Ma il nome a fare più rumore è quello di Dati: il suo partito, i Repubblicani, l’ha espulsa subito dopo la notizia. Eppure, stando alle ricostruzioni di le Monde, la partita in gioco è molto più grande: la politica, finora impegnata come sindaca del VII arrondissement nella capitale, ha accettato di tornare a fare la ministra in cambio del supporto di Macron per la sua corsa alle Comunali di Parigi del 2026. Una corsa che, dicono, sarebbe sostenuta da un’alleanza tra Repubblicani e macroniani. Presto per dirlo? Intanto, non a caso, una delle prime a commentare la notizia è stata la sindaca socialista di Parigi Anne Hidalgo: “Auguri ai protagonisti del mondo della cultura visto quello che li attende nei prossimi mesi”. E non ci sono solo le polemiche politiche: Dati dal 2021 è indagata per corruzione e traffico di influenze. I fatti contestati risalgono a quando era eurodeputata e ricevette 900mila euro da Renault: l’accusa è che i soldi servissero per ripagare la sua attività di lobbying. Per Macron, fanno sapere, per ora vale la “presunzione d’innocenza”.

Tra le poche novità del governo, c’è poi la riduzione a soli 14 ministri e l’accorpamento di alcuni settori. Vengono infatti uniti quello della Salute, considerata una delle preoccupazioni principali dei francesi stando ai sondaggi, e quello del Lavoro: i due dicasteri vanno nelle mani dell’ex portavoce di Sarkozy ed ex ministra alla Coesione sociale con Chirac, Catherine Vautrin. La sua nomina preoccupa molto a sinistra: Vautrin ha posizioni molto conservatrici (è nota per la sua opposizione alle nozze gay) e dovrà gestire due importanti dossier come l’iscrizione del diritto all’aborto nella Costituzione e la legge sul fine vita. Inoltre, è una delle inquietudini, come si possono gestire insieme due temi di tale portata come Salute e Lavoro? Non si esclude che arriveranno altre nomine nei prossimi giorni. Ma non è l’unico accorpamento: alla ministra dello Sport e delle Olimpiadi di Parigi 2024 Amélie Oudéa-Castéra, già gravata da un’impresa importante come la gestione dei Giochi, va anche l’Educazione nazionale, uno dei dicasteri tradizionalmente più problematici. Fonti vicine alle nomine, dice l’agenzia Ansa, sostengono che si tratta del segnale che l’educazione rimarrà competenza, del premier Attal, che se ne è occupato come ministro fino a due giorni fa.

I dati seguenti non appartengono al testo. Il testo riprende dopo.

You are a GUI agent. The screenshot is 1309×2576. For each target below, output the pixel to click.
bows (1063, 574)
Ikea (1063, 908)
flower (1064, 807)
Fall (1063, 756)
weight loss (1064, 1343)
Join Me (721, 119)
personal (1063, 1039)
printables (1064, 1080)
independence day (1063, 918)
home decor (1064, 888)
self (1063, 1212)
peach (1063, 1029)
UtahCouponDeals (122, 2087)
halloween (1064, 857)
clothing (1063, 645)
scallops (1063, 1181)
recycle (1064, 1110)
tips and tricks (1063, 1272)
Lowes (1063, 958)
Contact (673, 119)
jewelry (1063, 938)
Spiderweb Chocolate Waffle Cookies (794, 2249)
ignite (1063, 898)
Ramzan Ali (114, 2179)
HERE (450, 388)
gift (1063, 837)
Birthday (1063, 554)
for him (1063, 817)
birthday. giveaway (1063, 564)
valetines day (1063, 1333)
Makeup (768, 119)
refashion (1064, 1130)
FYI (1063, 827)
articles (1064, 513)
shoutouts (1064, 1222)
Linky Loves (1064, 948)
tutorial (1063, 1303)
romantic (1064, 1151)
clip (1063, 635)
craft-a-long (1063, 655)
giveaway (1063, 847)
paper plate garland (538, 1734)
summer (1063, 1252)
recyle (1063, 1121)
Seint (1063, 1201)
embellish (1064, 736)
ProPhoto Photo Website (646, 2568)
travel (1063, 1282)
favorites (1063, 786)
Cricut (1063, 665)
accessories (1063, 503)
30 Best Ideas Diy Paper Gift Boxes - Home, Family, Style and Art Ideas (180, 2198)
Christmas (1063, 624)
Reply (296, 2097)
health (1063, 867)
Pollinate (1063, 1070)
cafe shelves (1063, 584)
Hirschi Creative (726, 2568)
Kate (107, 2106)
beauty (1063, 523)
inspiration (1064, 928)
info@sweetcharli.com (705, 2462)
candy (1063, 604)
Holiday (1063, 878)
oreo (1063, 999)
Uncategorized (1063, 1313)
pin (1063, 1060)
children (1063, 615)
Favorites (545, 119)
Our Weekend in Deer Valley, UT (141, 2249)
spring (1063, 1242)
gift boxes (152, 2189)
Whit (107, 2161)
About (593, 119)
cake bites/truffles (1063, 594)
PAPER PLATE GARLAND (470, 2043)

Sono, infine, stati confermati tutti gli altri ministri: Bruno Le Maire all’Economia; Gérald Darmanin agli Interni; Eric Dupond-Moretti alla Giustizia; Sébastien Lecornu alla Difesa; Sylvie Retailleau alla Ricerca; Marc Fesneau all’Agricoltura; Cristophe Béchu alla Transizione ecologica; Aurore Bergé alle Pari opportunità. A loro Macron, nella prima riunione dell’esecutivo del 12 gennaio, ha detto di “non volere dei ministri che amministrano ma dei ministri che agiscono. Non voglio dei gestori, voglio dei rivoluzionari“. Quello che dovrà chiarire, dopo aver virato definitivamente a destra, è a che tipo di rivoluzione sta pensando.